## [Required action]
Copy out each line below that has the word "computer" in it.
Segment Start: Data supplied
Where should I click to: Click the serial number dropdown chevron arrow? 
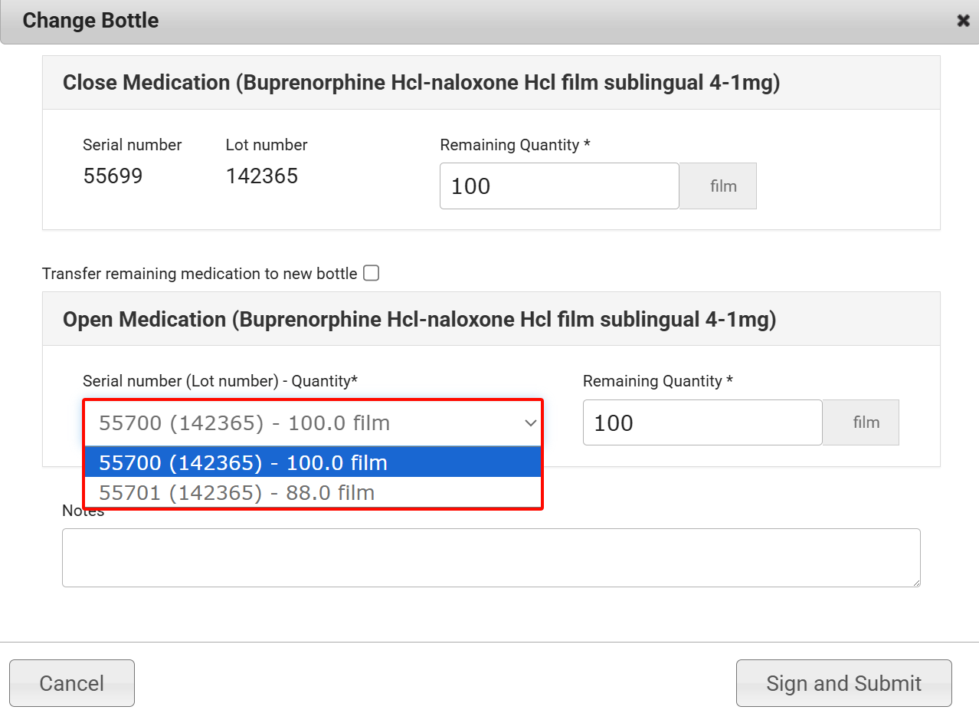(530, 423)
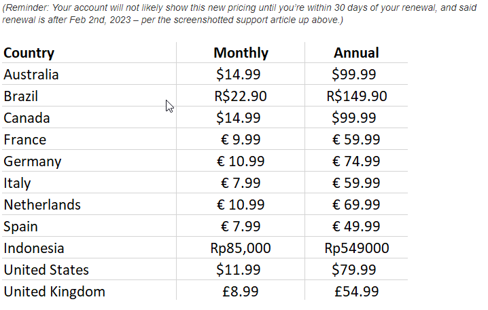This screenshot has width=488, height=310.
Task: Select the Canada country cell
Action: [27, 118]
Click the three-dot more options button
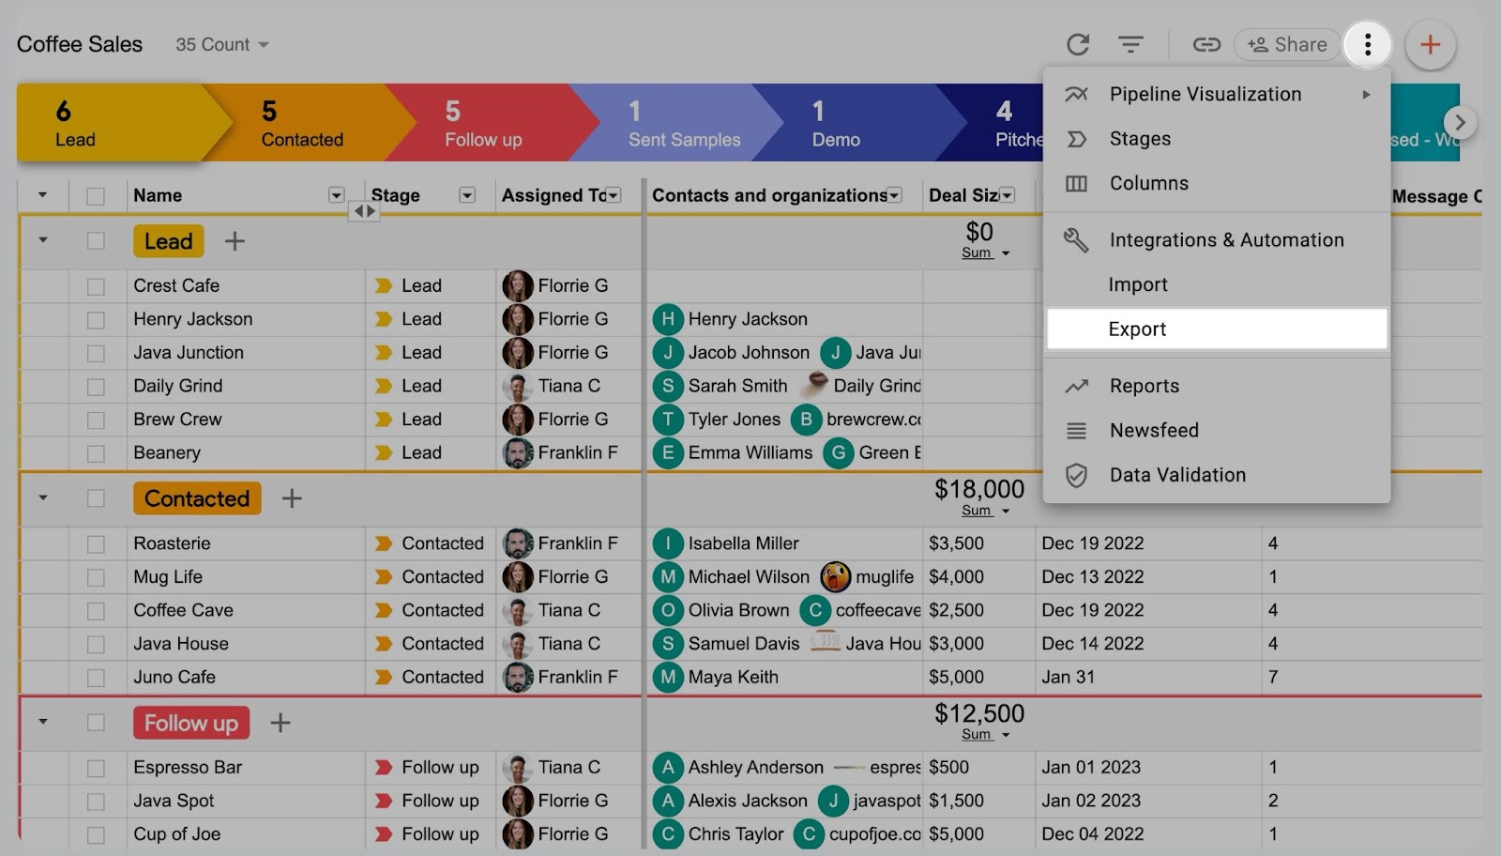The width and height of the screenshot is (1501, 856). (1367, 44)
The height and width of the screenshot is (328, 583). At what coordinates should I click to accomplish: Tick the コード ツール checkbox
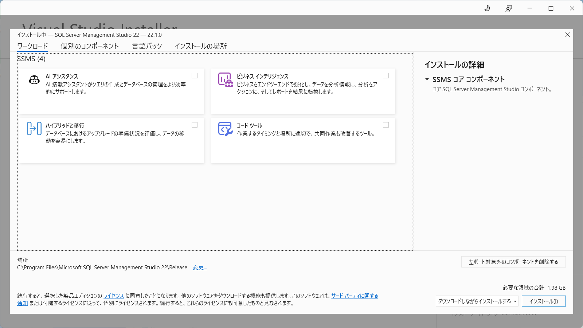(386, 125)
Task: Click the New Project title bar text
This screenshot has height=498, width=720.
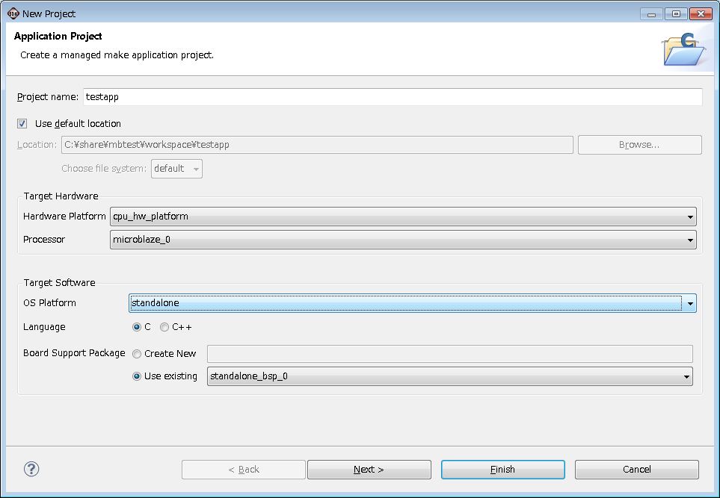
Segment End: Data supplied
Segment Start: Data supplied
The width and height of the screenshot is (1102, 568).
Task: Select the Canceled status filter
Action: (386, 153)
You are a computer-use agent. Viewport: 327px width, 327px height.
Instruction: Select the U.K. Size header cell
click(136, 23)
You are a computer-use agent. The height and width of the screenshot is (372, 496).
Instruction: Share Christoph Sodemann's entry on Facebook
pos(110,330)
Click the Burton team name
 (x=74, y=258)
Segment End: Data supplied
Segment Start: Data supplied
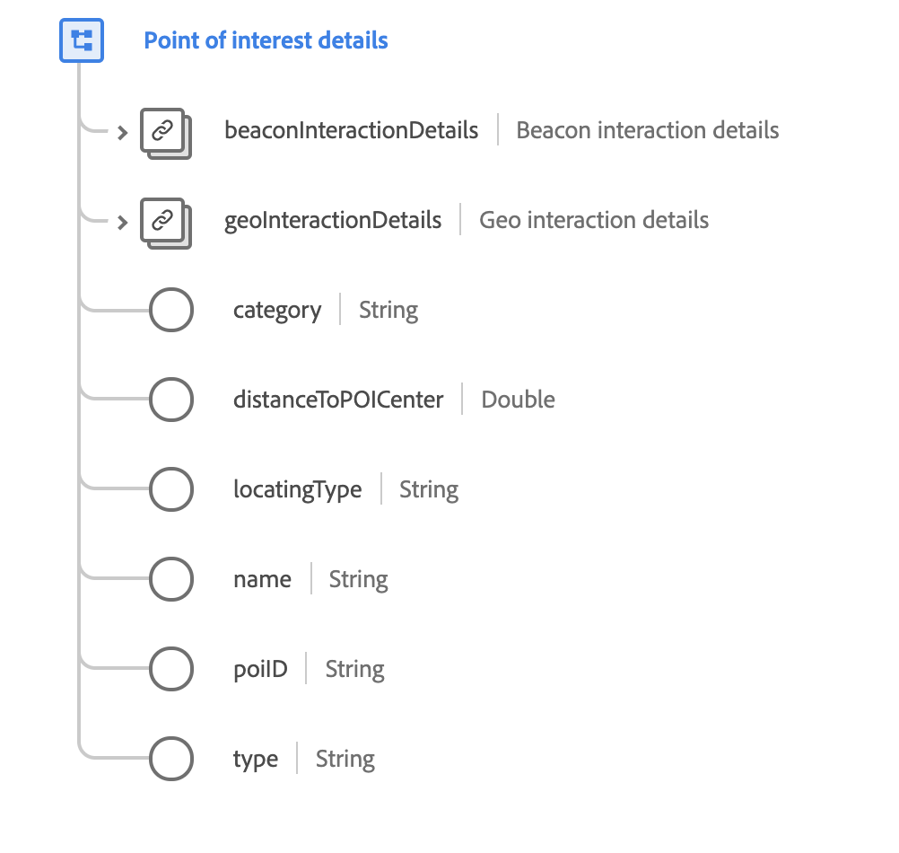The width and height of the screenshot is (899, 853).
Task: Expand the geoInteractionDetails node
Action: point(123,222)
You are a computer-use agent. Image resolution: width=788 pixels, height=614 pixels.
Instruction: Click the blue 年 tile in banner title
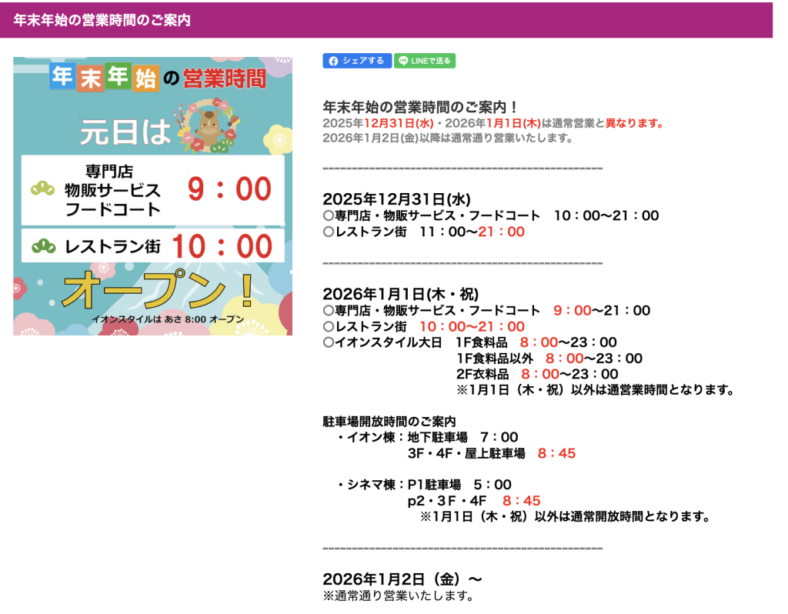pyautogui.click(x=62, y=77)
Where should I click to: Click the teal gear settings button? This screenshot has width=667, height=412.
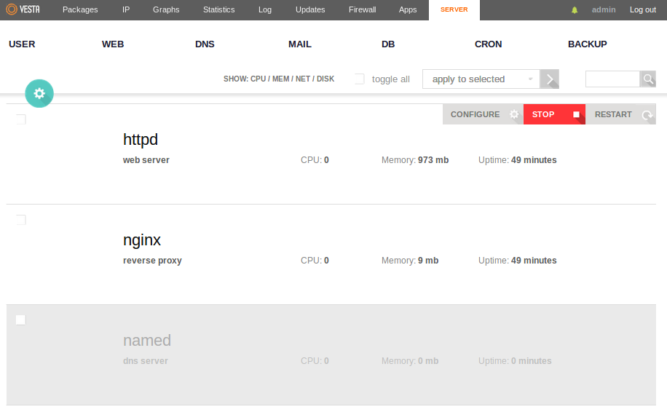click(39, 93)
Segment End: Data supplied
## [Reply]
You are a computer-use agent. Viewport: 327px width, 327px height.
You are a computer-use agent. The height and width of the screenshot is (372, 496).
You are a computer-use agent. Image resolution: width=788 pixels, height=614 pixels.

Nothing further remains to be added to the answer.